Record set:
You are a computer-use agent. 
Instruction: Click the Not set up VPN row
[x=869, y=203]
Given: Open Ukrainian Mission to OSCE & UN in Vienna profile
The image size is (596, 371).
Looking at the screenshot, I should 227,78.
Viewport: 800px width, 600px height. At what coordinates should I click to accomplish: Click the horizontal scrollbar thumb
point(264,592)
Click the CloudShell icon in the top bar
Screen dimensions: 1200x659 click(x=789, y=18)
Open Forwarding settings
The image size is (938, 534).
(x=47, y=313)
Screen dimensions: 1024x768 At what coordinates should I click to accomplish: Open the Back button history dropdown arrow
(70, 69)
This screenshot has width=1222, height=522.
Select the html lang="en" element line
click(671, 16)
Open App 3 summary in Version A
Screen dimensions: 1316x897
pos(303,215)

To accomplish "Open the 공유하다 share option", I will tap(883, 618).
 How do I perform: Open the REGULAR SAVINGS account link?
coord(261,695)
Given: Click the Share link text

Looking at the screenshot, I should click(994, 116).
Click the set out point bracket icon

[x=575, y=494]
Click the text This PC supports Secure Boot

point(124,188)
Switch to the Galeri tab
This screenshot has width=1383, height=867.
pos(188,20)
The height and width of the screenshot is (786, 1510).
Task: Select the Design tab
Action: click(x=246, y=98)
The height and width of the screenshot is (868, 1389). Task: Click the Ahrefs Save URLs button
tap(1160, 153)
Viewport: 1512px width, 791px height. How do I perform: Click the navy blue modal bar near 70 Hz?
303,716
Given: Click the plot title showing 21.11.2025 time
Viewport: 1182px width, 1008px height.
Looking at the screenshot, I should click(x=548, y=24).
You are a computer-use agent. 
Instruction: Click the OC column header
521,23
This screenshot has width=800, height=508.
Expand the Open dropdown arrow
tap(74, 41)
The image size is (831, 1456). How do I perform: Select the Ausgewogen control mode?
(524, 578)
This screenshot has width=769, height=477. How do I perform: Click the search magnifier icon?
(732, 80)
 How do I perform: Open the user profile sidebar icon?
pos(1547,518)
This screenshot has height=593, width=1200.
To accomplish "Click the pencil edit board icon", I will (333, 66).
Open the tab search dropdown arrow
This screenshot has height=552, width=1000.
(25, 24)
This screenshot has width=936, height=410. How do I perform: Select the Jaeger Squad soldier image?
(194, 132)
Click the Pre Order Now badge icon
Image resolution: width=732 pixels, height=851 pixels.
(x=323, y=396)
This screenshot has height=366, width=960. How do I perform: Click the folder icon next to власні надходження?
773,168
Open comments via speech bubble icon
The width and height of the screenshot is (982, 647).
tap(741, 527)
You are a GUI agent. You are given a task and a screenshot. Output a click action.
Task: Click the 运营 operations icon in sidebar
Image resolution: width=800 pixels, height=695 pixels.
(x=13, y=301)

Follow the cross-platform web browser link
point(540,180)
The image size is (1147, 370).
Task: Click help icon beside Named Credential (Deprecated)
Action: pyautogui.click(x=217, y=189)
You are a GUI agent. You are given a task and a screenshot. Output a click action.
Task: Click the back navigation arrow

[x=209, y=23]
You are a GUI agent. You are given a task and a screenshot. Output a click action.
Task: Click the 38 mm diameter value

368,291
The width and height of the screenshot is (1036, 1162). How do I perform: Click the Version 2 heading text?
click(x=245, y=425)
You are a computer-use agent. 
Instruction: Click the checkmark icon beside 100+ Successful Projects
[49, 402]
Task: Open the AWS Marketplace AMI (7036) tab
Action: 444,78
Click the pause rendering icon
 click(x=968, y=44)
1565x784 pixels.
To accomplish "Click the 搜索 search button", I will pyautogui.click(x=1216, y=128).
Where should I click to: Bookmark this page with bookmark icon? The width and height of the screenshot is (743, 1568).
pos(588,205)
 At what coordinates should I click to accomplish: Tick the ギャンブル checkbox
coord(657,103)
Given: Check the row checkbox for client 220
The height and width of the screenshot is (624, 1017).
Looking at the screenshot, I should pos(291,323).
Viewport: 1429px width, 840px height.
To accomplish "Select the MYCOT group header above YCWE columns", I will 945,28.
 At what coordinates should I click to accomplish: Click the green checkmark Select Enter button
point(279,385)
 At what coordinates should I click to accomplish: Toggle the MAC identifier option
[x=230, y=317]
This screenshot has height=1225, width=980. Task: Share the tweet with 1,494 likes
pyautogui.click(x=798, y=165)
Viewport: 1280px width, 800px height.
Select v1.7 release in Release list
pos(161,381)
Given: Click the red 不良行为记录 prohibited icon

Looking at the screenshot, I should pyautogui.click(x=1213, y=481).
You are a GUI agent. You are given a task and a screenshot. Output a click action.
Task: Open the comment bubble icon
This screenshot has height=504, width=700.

Assignment:
Reproduce only what lies between the start of the listing above and the end of the line containing "Given: Click the plot", keeping every line exact.

Exercise response:
You are a computer-use agent. 
Instruction: Click the Not set up VPN row
[x=869, y=203]
Given: Open Ukrainian Mission to OSCE & UN in Vienna profile
The image size is (596, 371).
Looking at the screenshot, I should 227,78.
Viewport: 800px width, 600px height. At what coordinates should I click to accomplish: Click the horizontal scrollbar thumb
point(264,592)
Click the CloudShell icon in the top bar
Screen dimensions: 1200x659 click(x=789, y=18)
Open Forwarding settings
The image size is (938, 534).
(x=47, y=313)
Screen dimensions: 1024x768 At what coordinates should I click to accomplish: Open the Back button history dropdown arrow
(70, 69)
This screenshot has width=1222, height=522.
Select the html lang="en" element line
click(671, 16)
Open App 3 summary in Version A
Screen dimensions: 1316x897
pos(303,215)

To accomplish "Open the 공유하다 share option", I will tap(883, 618).
 How do I perform: Open the REGULAR SAVINGS account link?
coord(261,695)
Given: Click the Share link text

Looking at the screenshot, I should click(994, 116).
Click the set out point bracket icon

[x=575, y=494]
Click the text This PC supports Secure Boot

point(124,188)
Switch to the Galeri tab
This screenshot has width=1383, height=867.
pos(188,20)
The height and width of the screenshot is (786, 1510).
Task: Select the Design tab
Action: click(x=246, y=98)
The height and width of the screenshot is (868, 1389). Task: Click the Ahrefs Save URLs button
tap(1160, 153)
Viewport: 1512px width, 791px height. How do I perform: Click the navy blue modal bar near 70 Hz?
303,716
Given: Click the plot title showing 21.11.2025 time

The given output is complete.